Cinquantaquattro fermi il clan Commisso, di Siderno e Coluccio di Marina di Gioiosa Jonica. Gratteri: “Ora i siciliani dipendono dagli ‘ndranghetisti totalmente sul campo degli stupefacenti”. Emersi anche investimenti in negozi di fiori olandesi e in cioccolata. E nelle intercettazioni un boss si lamenta di quanto sia faticoso contare i soldi con la macchinetta

Si lamentano, perché la mole di lavoro è diventata particolarmente pesante.
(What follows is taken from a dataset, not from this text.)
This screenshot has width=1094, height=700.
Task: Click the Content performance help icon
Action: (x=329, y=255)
Non si tratta di semplici operai calabresi che hanno lasciato l’Italia per andare a lavorare in Olanda: sono boss della ‘Ndrangheta, che protestano al telefono perché è diventato troppo pesante, in una sola notte, contare con la macchinetta tutti i soldi arrivati in una settimana dal traffico di droga. È una delle intercettazioni che la procura di Reggio Calabria ha potuto ascoltare grazie alla collaborazione con i Paesi Bassi, e che ha portato alla maxi operazione anti ‘ndrangheta contro il clan Commisso, che opera a Siderno, in provincia di Reggio Calabria, con proiezioni in Canada e Olanda, e contro i Coluccio di Marina di Gioiosa Jonica.

“Si tratta di un’operazione storica perché è stata colpita una ‘ndrangheta elitaria“,ha detto il procuratore di Reggio Calabria, Federico Cafiero De Raho, commentando i cinquantaquattro fermi scaturiti da due indagini diverse (della procura di Roma e di Reggio) e coordinate dalla Procura nazionale antimafia.
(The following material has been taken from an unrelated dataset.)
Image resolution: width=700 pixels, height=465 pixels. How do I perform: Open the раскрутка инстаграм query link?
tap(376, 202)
L’inchiesta ha portato allo scoperto che i due clan sono diventati “riferimento della mafia per il traffico di marijuana”. Un dato che dimostra come la ‘ndrangheta stia diversificando gli affari, rispetto al traffico di cocaina, storica “specialità” dell’organizzazione criminale calabrese. Ed è per questo che il procuratore aggiunto di Reggio Nicola Gratteri ha definito l’indagine “una delle tre più importanti sulla ‘ndrangheta degli ultimi 10 anni: la famiglia Commisso di Siderno è la più rilevante in questo momento”. “Ora – ha continuato Gratteri – è Cosa nostra che chiede all’ndrangheta la droga, si rifornisce dalla criminalità calabrese, che ha preso le redini di questo traffico a tutti gli effetti. Anche Cosa nostra americana non parla più italiano, non c’è più il legame di prima con la Sicilia. Adesso la mafia americana si affida ai calabresi per spaccio e traffico, soprattutto di cocaina. Milano, invece, è la più grande piazza di consumo di cocaina d’Europa”.

L’operazione ha permesso tra l’altro di scoprire, ha aggiunto “il deposito delle armi del clan Commisso, che conta almeno 500 killer pronti a sparare“. Ma non cè solo sul traffico di droga e di armi che investono le ‘ndrine. La ‘ndrangheta, infatti, è arrivata a fare affari anche coi fiori olandesi. “Una delle figure di spicco è titolare di società di import-export di fiori anche in Olanda, nelle quali investiva il denaro da riciclare”, ha detto Cafiero de Raho. Una diversificazione dei profitti che non stupisce gli inquirenti. “La ‘ndrangheta ha grande flessibilità nell’adattarsi a ciò che il mercato offre e anche la capacità di agire in previsione sui segmenti che a un certo punto tireranno”, ha spiegato il procuratore aggiunto di Roma Michele Prestipino. Oltre all’associazione mafiosa, al traffico di stupefacenti e alle intestazioni fittizie di società, tra i reati contestati dalle due procure c’è anche il riciclaggio di 250 tonnellate di cioccolata Lindt sottratta all’azienda, per un valore di 7,5 milioni.